Pourquoi ce nom est-il si peu connu ? La réponse est facile. La conception si belle de Viète est tellement simple que personne ne songe à s’enquérir du nom de son créateur ; c’est à peine si on le trouve dans le coin d’une préface ou dans une note perdue au bas d’une page. Et cependant ouvrez n’importe quel livre de géométrie, d’algèbre, de mécanique, la conception de Viète s’y trouve écrite à chaque instant, et c’est peut-être parce qu’elle est partout que le nom de son créateur n’est nulle part.

François Viète

François Viète

Les Espagnols, au temps de nos guerres civiles, employaient pour leur correspondance politique et militaire un chiffre d’une extrême complication, composé de plus de 50 figures, et dont ils changeaient souvent la clef, afin de déconcerter ceux qui seraient tentés de l’expliquer.

Viète, à la demande de Henri IV, non seulement découvrit la clef de cette correspondance, mais encore fournit le moyen de la suivre dans toutes ses variations. Un de ses élèves, Dulys, plus tard avocat général à la cour des Aides, fut chargé de déchiffrer les correspondances espagnoles, d’après les procédés de Viète. On peut voir, à ce sujet, une note curieuse insérée dans le tome DCLXI de la collection Dupuy (Bibliothèque nationale). On y trouve les moyens fort simples que Viète employait pour découvrir la clef des chiffres. La fin de cette note nous apprend que Viète imprima chez J. Mettayer, son éditeur ordinaire, un petit traité sur sa méthode.

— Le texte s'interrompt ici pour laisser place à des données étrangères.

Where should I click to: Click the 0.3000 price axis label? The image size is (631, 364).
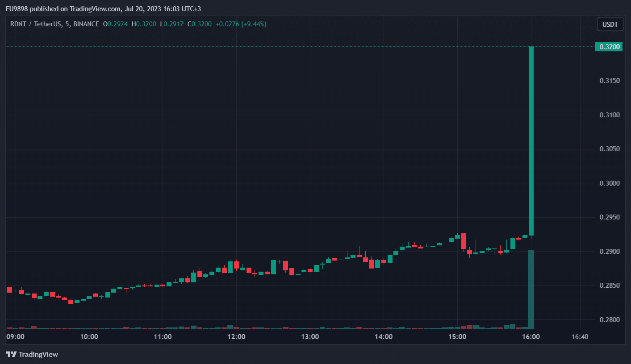tap(610, 183)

Il ne fallait pas moins pour éviter le soupçon de magie ; car la cour de France ayant profité pendant deux ans de la découverte, la cour d’Espagne, déconcertée, avait accusé celle de France d’avoir le diable et des sorciers à ses gages. Elle s’en plaignit à Rome, et Viète y fut cité comme nécromant et magicien. Cette ridicule procédure prêta beaucoup à rire aux gens sensés de l’époque.

Les ouvrages de Viète étaient très rares, même de son vivant, parce qu’il ne les faisait tirer qu’à un petit nombre d’exemplaires, destinés à ses amis. François Shooten, aidé par Jacques Golius et par le P. Mersenne, publia à Leyde, en 1646, par les presses des Elzevirs, un beau volume in-folio, devenu lui-même aujourd’hui fort rare, dans lequel il avait cherché à réunir, sous le litre : Francisci Vietae opera mathematica, etc., les oeuvres mathématiques de notre grand géomètre.

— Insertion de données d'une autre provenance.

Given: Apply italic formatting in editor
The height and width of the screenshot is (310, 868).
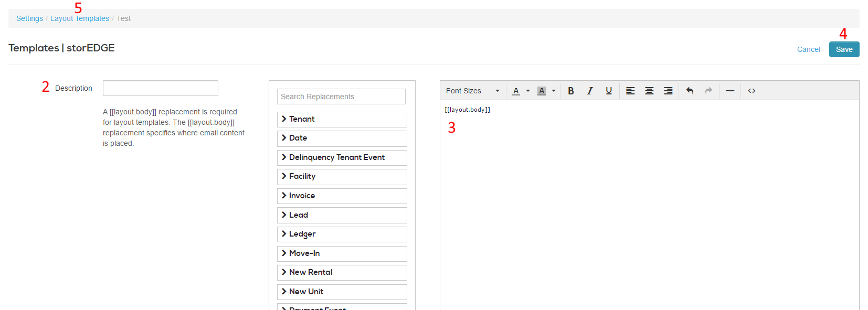Looking at the screenshot, I should [590, 91].
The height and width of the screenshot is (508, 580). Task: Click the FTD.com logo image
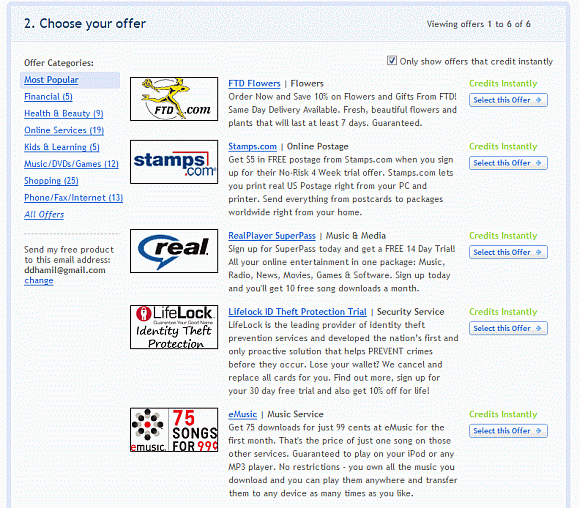(174, 99)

Mais cette collection n’est pas complète, et ne renferme pas même tout ce qui a été imprimé de son vivant. Il y a, en tête de quelques-uns de ses livres, des titres qui indiquent d’autres ouvrages auxquels il n’a probablement jamais eu le loisir de mettre la dernière main. Pierre Aleaume d’Orléans, son ami et son élève, hérita de ses manuscrits, dont la publication offrirait encore aujourd’hui de l’intérêt. On lit dans le tome IV de l’Histoire des sciences mathématiques en Italie, par M. Libri, que la bibliothèque Magliabechiana de Florence possède un manuscrit autographe et une ancienne copie, destinée probablement à l’impression, de l’Harmonicon, celeste (p. 23). Mais la note 1, à la fin du même volume, nous apprend que le manuscrit a peut-être été mutilé, et que la copie semble avoir été égarée.

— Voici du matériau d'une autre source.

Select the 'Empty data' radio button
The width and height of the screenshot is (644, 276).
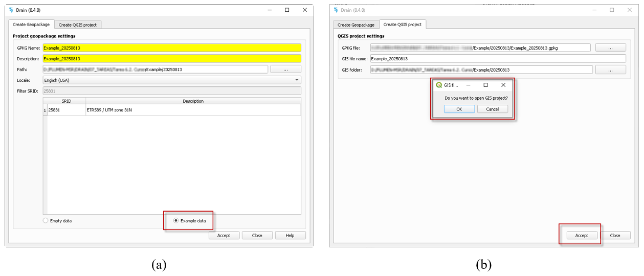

De son temps, on lui rendit parfois justice. L’historiette suivante que nous empruntons à Tallemant des Réaux, en fait foi : « M. Viète était un maître des requêtes, natif de Fontenay-le-Comte, en Bas-Poitou. Jamais homme ne fut plus lié aux mathématiques ; il les apprit tout seul, car avant lui il n’y avait personne en France qui s’en mêlât. Il en fit même plusieurs traités d’un si haut savoir qu’on a eu bien de la peine à les entendre, entre autre son Isagoge, ou Introduction aux mathématiques. Un Allemand, nommé Landsbergius, en déchiffra une partie, et depuis on a entendu le reste. Sous Henri IV, un Hollandais, nommé Adrianus Romamus, savant aux mathématiques, mais non pas tant qu’il croyait, fit un livre où il mit une proposition qu’il donnait à résoudre à tous les mathématiciens de l’Europe. Or, en un endroit de son livre, il nommait tous les mathématiciens de l’Europe, et n’en donnait pas un à la France.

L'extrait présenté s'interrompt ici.